Rémi, tout simplement
Rémi a dix sept ans. Il aime les filles, le ciné et la musique. Un adolescent normal quoi. Pas tout à fait. Il y a un an, Rémi a voulu plonger d’une falaise avec ses copains. Trop de hauteur, pas assez de fond. Il fut le premier et le dernier à sauter.
Aujourd’hui Rémi est heureux. Il vient de réussir un gâteau dont la recette comporte des œufs en neige. Il y a passé sa matinée. Il me dit qu’il n’y a pas si longtemps, l’adjectif qu’il aurait utiliser pour caractériser ce qu’il est aurait été « pathétique ». Maintenant, il préfère « vivant ». Il y a un an, si on lui avait dit qu’il ne pourrait plus se lever seul, se laver seul, qu’il serait dans un fauteuil roulant, il aurait répondu que ça n’arriverait pas parce qu’il se serait suicider. C’était il y a un an. Aujourd’hui, il est tétraplégique haut. Mais il ne s’est pas suicider. Bien sûr, il a perdu nombre de ses anciens amis. Bien sûr, il a perdu certaines capacités. Bien sûr, il a perdu un avenir qu’il croyait tout tracé.
Il est handicapé. Il est vivant. Il s’en fout. Il aimerait mais en fait non. Bien sûr qu’il regrette sa vie d’avant. Bien sûr qu’il regrette d’avoir plonger du haut de cette falaise. Mais il s’est adapté. A-t-il le choix ? Pas vraiment. La seule chose qui lui importe c’est de pouvoir en faire plus. Son objectif personnel : pouvoir passer dans un fauteuil roulant manuel. Parce que le fauteuil électrique, c’est moins fatiguant mais ça passe pas partout, c’est grand, lourd et imposant. Alors pour ça, il se bat. Et il passe une matinée entière à faire un gâteau à la con qui prend une demi heure à faire.

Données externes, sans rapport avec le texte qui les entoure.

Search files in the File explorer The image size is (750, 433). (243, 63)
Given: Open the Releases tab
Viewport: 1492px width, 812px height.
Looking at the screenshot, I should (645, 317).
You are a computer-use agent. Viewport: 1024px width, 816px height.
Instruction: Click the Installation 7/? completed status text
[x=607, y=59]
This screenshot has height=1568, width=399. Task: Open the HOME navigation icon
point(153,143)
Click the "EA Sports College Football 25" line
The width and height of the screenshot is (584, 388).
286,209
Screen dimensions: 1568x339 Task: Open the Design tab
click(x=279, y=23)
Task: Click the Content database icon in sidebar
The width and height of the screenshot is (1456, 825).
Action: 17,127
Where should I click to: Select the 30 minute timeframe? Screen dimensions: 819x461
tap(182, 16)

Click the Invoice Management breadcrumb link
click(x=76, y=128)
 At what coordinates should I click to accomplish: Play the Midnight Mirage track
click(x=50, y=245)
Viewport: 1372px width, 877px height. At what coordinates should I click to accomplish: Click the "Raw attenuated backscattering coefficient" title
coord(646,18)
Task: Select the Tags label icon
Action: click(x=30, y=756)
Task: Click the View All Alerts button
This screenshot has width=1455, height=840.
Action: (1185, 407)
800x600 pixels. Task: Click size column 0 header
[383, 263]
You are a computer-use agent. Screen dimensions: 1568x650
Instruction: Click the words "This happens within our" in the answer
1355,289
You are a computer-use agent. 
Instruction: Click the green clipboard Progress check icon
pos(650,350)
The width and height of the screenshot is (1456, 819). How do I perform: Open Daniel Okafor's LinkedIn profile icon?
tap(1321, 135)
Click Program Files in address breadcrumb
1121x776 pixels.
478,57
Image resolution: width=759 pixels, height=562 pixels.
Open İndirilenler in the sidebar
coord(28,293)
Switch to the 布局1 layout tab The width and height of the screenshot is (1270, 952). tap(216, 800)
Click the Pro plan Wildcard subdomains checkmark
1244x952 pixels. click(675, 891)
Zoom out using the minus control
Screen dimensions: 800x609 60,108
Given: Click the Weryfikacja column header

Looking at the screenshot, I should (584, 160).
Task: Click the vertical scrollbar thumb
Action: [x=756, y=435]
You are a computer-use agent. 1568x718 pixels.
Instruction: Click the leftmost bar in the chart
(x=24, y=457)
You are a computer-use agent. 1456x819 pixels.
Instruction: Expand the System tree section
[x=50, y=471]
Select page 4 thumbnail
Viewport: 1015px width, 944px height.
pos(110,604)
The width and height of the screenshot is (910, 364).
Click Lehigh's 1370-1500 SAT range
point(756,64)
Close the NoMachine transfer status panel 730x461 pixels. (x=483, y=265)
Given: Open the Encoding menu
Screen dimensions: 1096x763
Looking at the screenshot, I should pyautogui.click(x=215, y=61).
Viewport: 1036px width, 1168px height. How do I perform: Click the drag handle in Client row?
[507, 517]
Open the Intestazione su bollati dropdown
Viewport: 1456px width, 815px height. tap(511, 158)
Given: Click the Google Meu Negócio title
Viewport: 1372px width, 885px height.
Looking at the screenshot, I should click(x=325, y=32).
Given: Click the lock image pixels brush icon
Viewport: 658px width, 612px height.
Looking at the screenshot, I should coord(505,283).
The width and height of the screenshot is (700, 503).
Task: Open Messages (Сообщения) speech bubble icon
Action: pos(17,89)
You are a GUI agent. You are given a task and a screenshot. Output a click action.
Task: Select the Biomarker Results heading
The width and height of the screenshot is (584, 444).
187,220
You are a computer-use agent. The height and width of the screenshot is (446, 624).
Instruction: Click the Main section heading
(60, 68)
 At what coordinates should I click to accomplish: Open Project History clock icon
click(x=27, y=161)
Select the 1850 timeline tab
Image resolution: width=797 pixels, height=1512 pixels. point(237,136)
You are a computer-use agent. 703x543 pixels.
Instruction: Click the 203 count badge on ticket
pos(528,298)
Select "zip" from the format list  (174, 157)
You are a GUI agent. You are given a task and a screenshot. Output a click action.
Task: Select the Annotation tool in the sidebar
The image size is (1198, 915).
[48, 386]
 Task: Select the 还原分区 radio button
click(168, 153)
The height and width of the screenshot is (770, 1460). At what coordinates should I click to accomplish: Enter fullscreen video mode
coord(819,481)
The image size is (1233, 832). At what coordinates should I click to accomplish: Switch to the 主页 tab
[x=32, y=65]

Hier, sans complexe, il m’a battu à Star Wars Racer. Demain, il me promet de me mettre la patée aux dames et aux fléchettes. C’est comme cela qu’il tient ? Non pas vraiment. S’il ne s’effondre pas en larme tous les matins, c’est qu’il l’a déjà fait. Maintenant, il a accepté. Il est vivant, c’est tout ce qui compte ; il a comprit cela même si ça a été dans la douleur. Il a échangé un avenir contre un autre. Il voulait être ingénieur dans l’aéronautique, il sera ingénieur dans la robotique. L’année prochaine, il me promet qu’il sera dans un grand lycée parisien faire ses classes préparatoires. Il me glisse avec un clin d’œil, qu’il y a mit un an de plus mais que lui, il saura pourquoi il est là. Rémi est un élève de Terminal S comme les autres qui fait sa rentrée vendredi prochain.
Mais il n’est pas normal. Il a payé le prix fort pour avoir voulu montrer qu’il n’avait pas peur. Il n’est pas le seul. Des Rémi, il y en a cinq actuellement en réanimation deux étages plus haut. Normal, c’est la saison.